The set-up of the experiments with glucose and xylose allowed for the same initial concentration of microbial cells in all experiments with the same carbon source. Considering Monod kinetics (Eq. 2), comparison of initial rates for the carbon source consumption allowed for direct deduction of the effective maximum specific growth rate µmax,eff, in each case, as the substrate consumption rate becomes zero-order (Eq. 3) when Ks ≪ S. Therefore, comparison of initial rates under the conditions mentioned before, allows also for drawing conclusions on the existence or not of substrate inhibition, as substrate inhibition negatively affects the effective maximum growth rate (Rittmann and McCarty 2001).
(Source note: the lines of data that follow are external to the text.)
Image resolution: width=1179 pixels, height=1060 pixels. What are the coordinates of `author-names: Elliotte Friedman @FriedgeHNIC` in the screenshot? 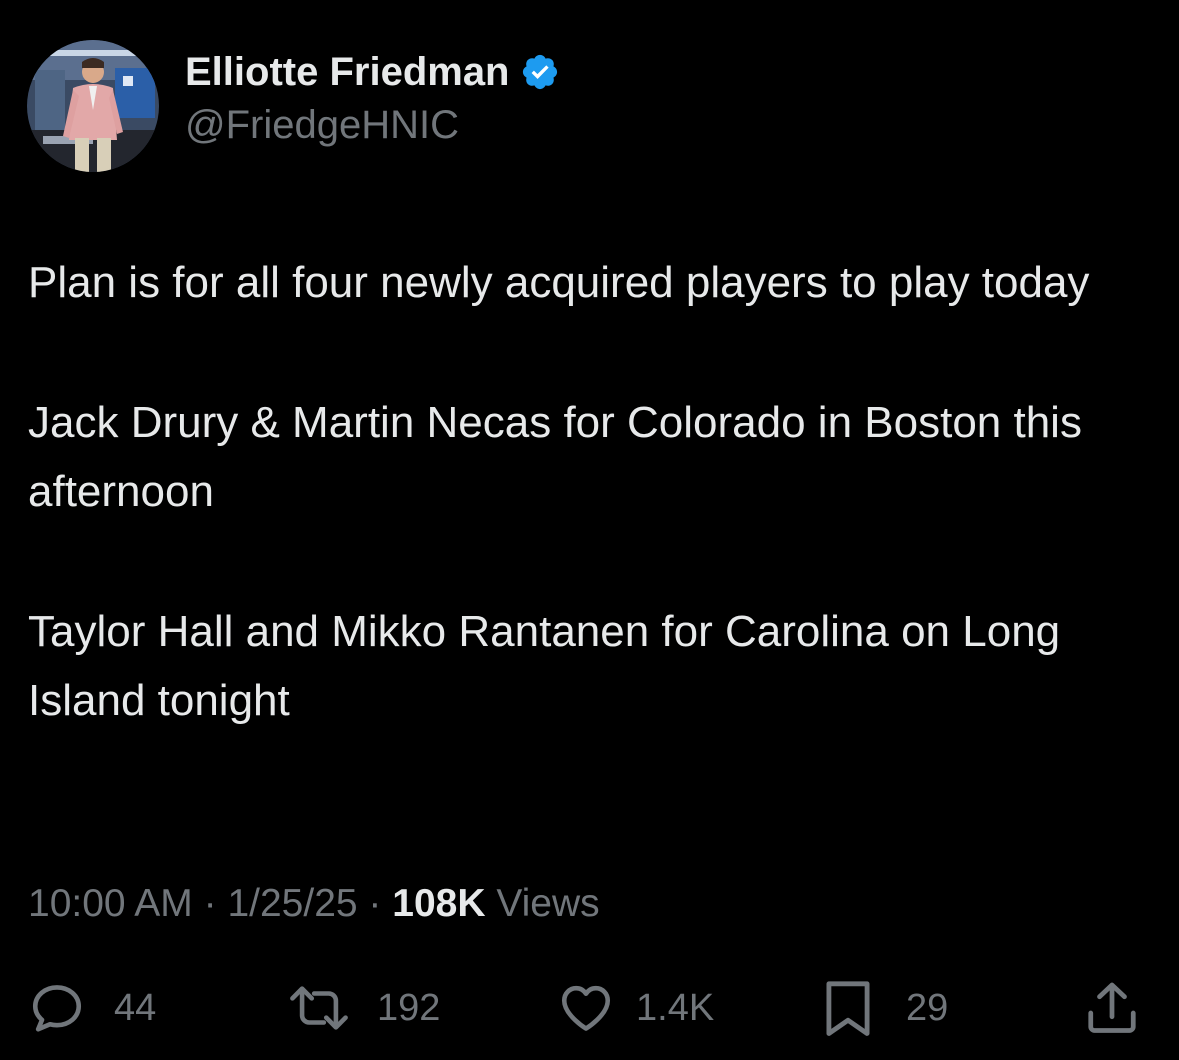 It's located at (372, 99).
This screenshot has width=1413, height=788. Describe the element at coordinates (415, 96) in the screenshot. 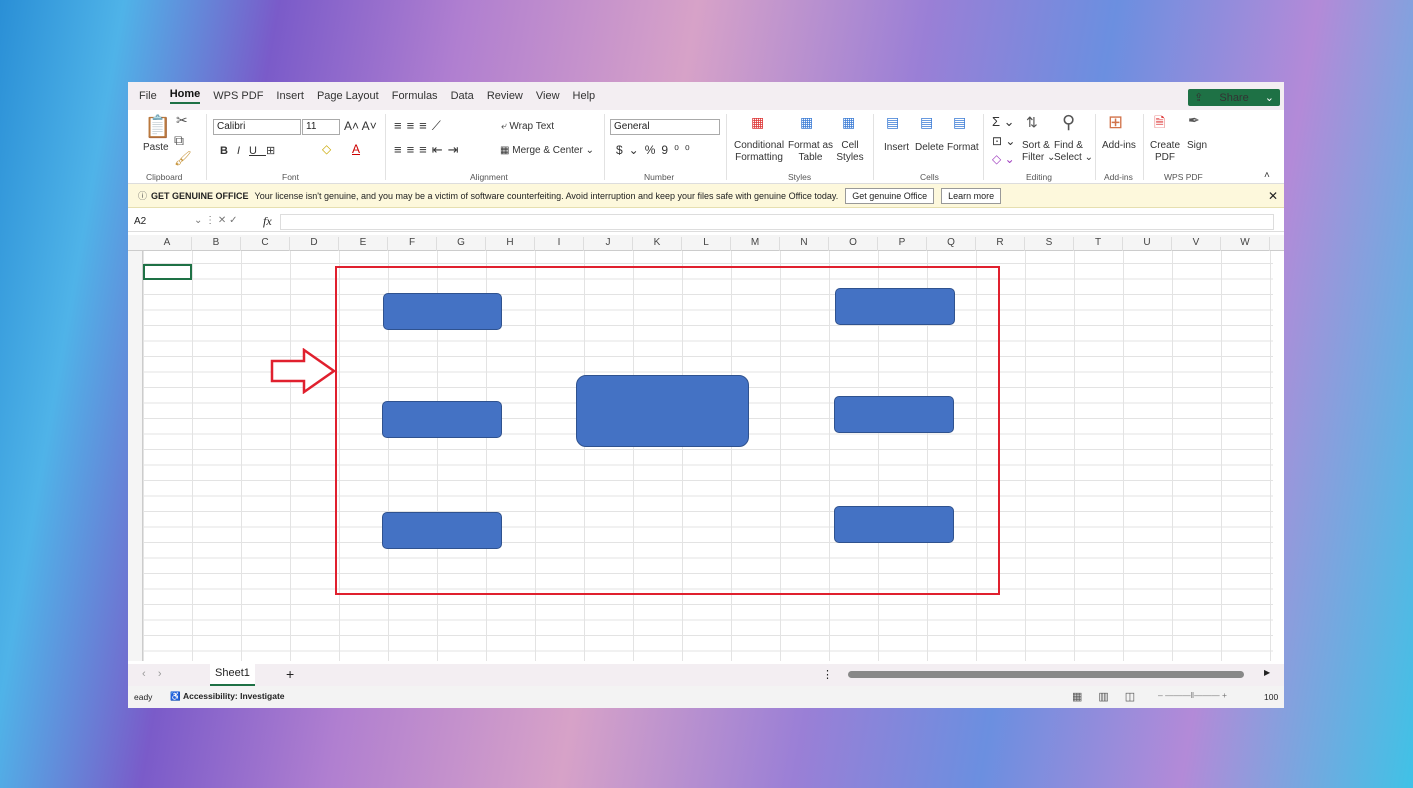

I see `menu-formulas: Formulas` at that location.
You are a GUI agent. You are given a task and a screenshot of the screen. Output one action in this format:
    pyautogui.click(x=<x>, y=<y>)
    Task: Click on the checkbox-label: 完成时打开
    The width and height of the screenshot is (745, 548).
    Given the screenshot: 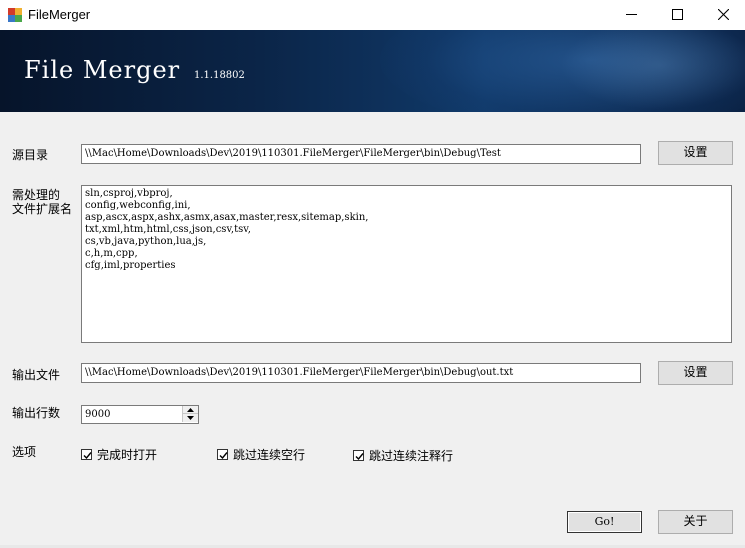 What is the action you would take?
    pyautogui.click(x=128, y=455)
    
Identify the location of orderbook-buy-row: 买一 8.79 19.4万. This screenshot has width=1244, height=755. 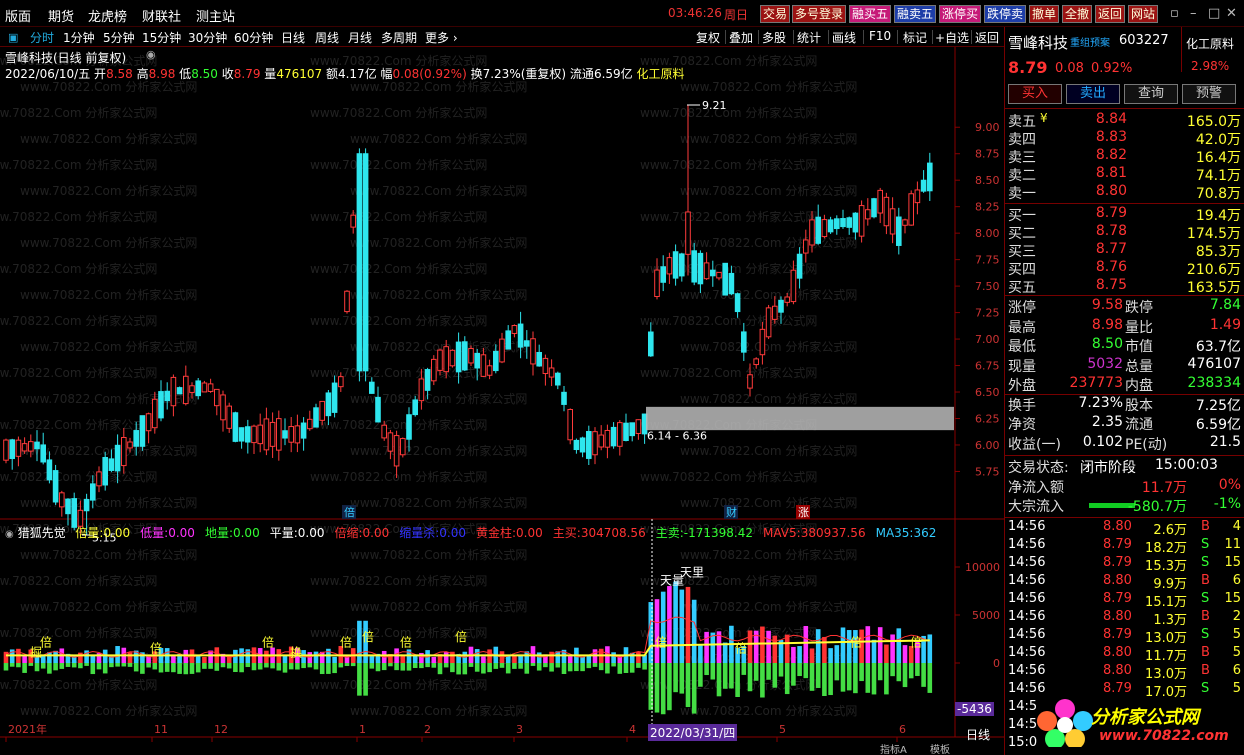
(1124, 214).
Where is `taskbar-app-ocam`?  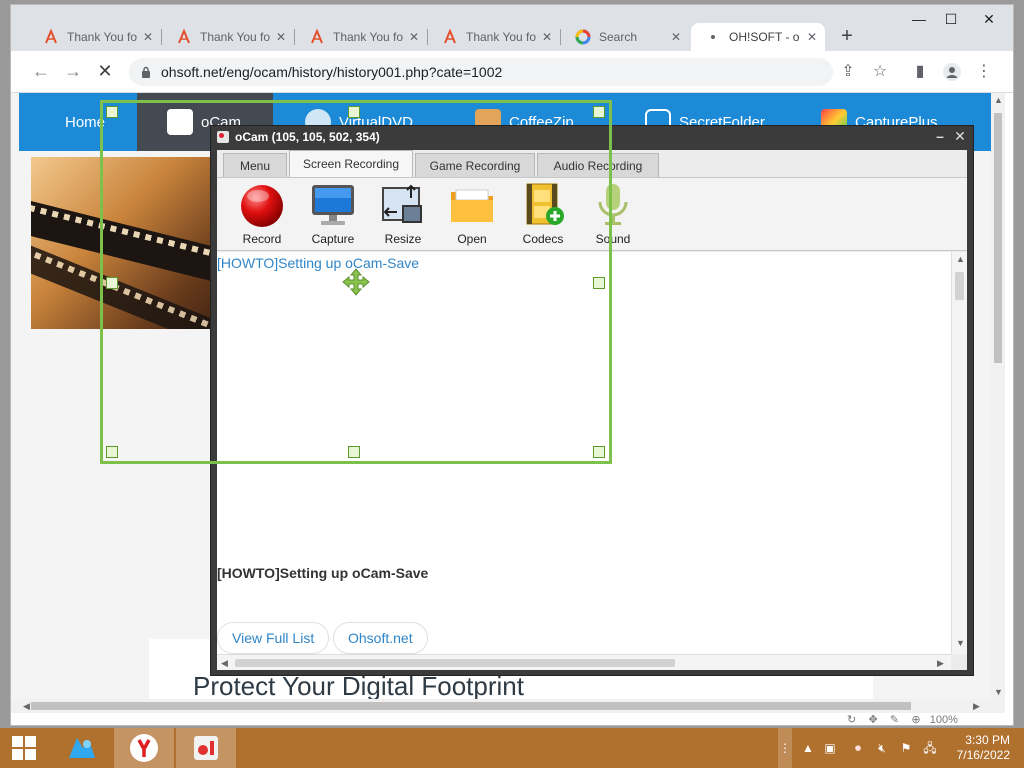 taskbar-app-ocam is located at coordinates (206, 748).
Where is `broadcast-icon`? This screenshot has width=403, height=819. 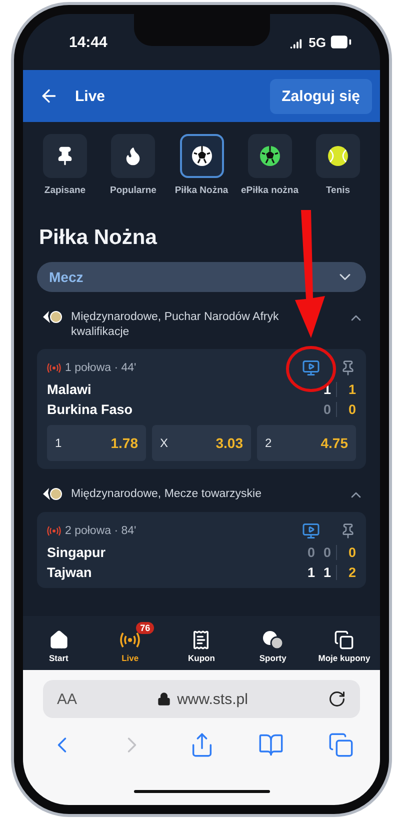 broadcast-icon is located at coordinates (130, 640).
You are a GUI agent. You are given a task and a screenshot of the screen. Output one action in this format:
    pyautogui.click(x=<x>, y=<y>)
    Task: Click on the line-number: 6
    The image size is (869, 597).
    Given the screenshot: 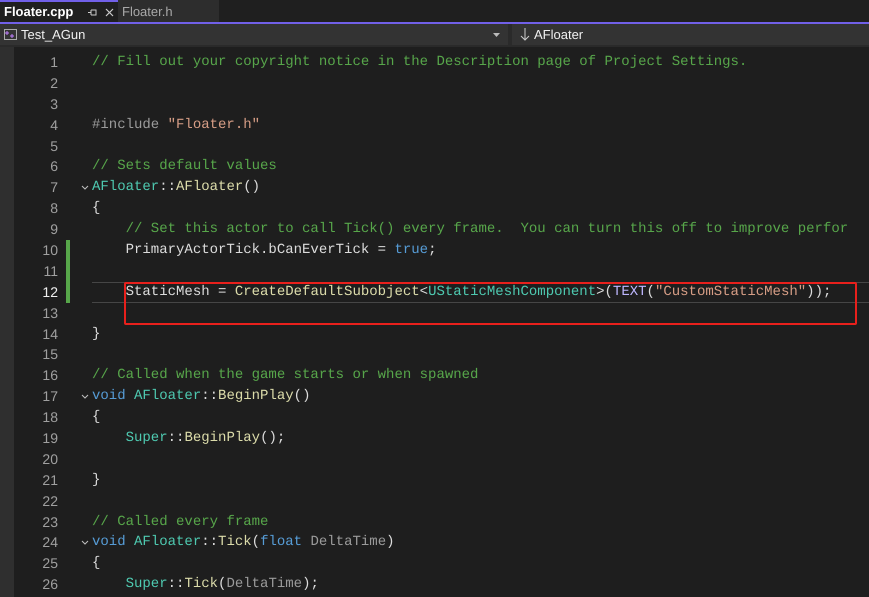 What is the action you would take?
    pyautogui.click(x=54, y=166)
    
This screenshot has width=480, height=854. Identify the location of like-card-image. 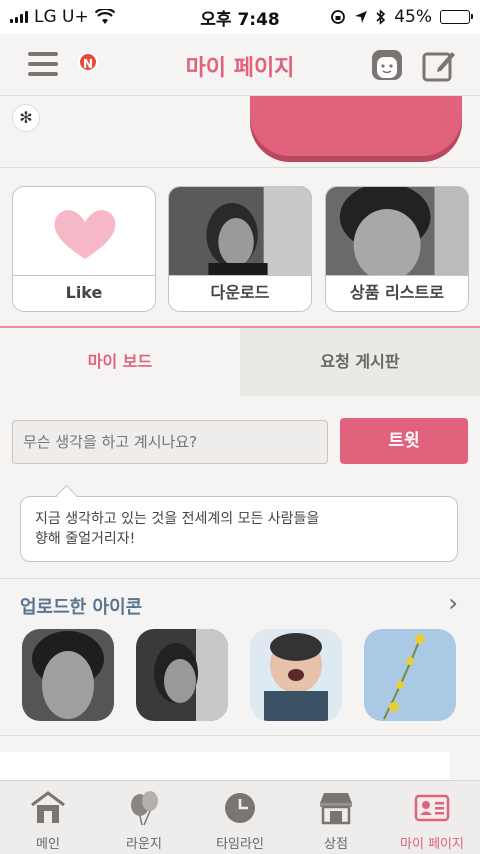
(84, 232).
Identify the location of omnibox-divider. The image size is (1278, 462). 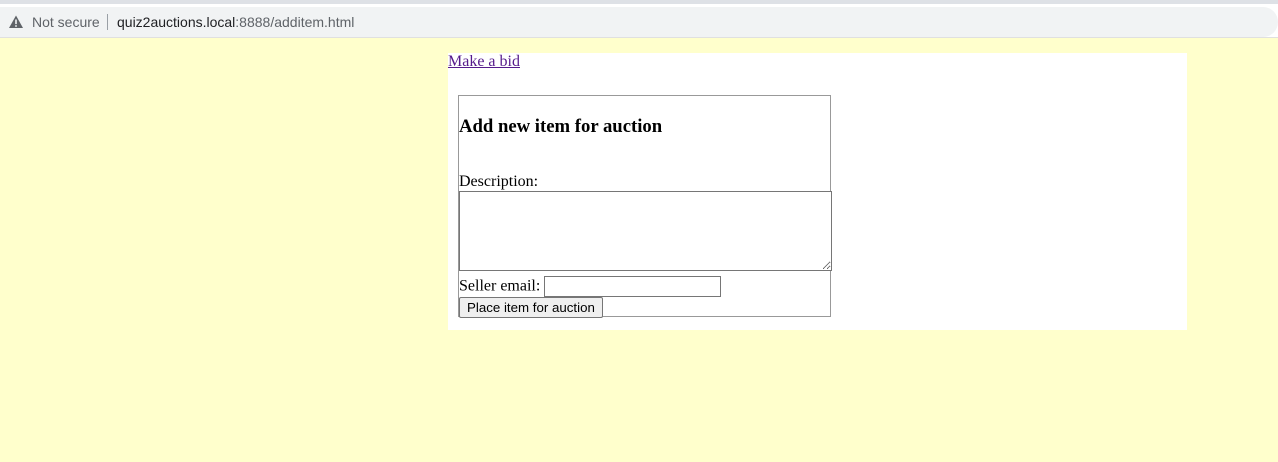
(108, 22).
$$\left( {\frac{dS}{dt}} \right)_{eff,in} = - \frac{1}{{Y_{X/S}}} \cdot \frac{{\mu_{{\rm max}, eff}\cdot S_{in} }}{{K_{S,eff} + S_{in} }} \cdot X_{in}$$
(2)
where Sin and Xin is the initial substrate and microbial biomass concentration respectively, µmax, eff is the effective maximum growth rate, KS,eff is the effective saturation constant and YX/S is the microbial cell yield.
$$\left( {\frac{dS}{dt}} \right)_{eff,in} = - \frac{1}{{Y_{X/S}}} \cdot \mu_{{\rm max} ,eff} \cdot X_{in}$$
(3)
Four batch experiments with potassium ions concentration of 5, 10, 15 and 20 g L−1 were performed in the 3-L glass reactor. Potassium ions were supplied in the form of the K2HPO4 and KH2PO4 buffering system, while the concentration of other nutrients in the growth medium was as described previously. A mixture of glucose and xylose at a mass ratio of 1.3:1 was used as carbon source at a low initial concentration (<4 g L−1) in order to ensure a neutral pH in all experiments. The growth of the microbial cells was monitored by measuring the optical density, OD, at 660 nm. Microbial biomass concentrations were calculated in g L−1 using Eq. 4, which represents a calibration curve of OD660 versus Volatile Suspended Solids (VSS) obtained for C. tyrobutyricum grown on a 5 g L−1 glucose and xylose-based medium.
$$VSS = 0.5251 \cdot OD_{660} - 0.0235$$
(4)
Estimation of the µmax,eff was performed for each experiment at the early exponential phase where KS ≪ S by integrating Eqs. 5 and 6. The yields of microbial biomass were calculated based on the experimental measurements at the specific time period according to Eq. 7.
$$\left( {\frac{dX}{dt}} \right)_{eff} = \mu_{{\rm max} ,eff} \cdot X$$
(5)
$$\left( {\frac{dS}{dt}} \right)_{eff} = - \frac{1}{{Y_{{X/S}}}} \cdot \mu_{ {\rm max} ,eff} \cdot X$$
(6)
$$Y_{X/S} = \frac{\Delta X}{\Delta S}$$
(7)
where S and X is the substrate and microbial biomass concentration respectively, µmax, eff is the effective maximum growth rate, and YX/S is the yield of the microbial cells.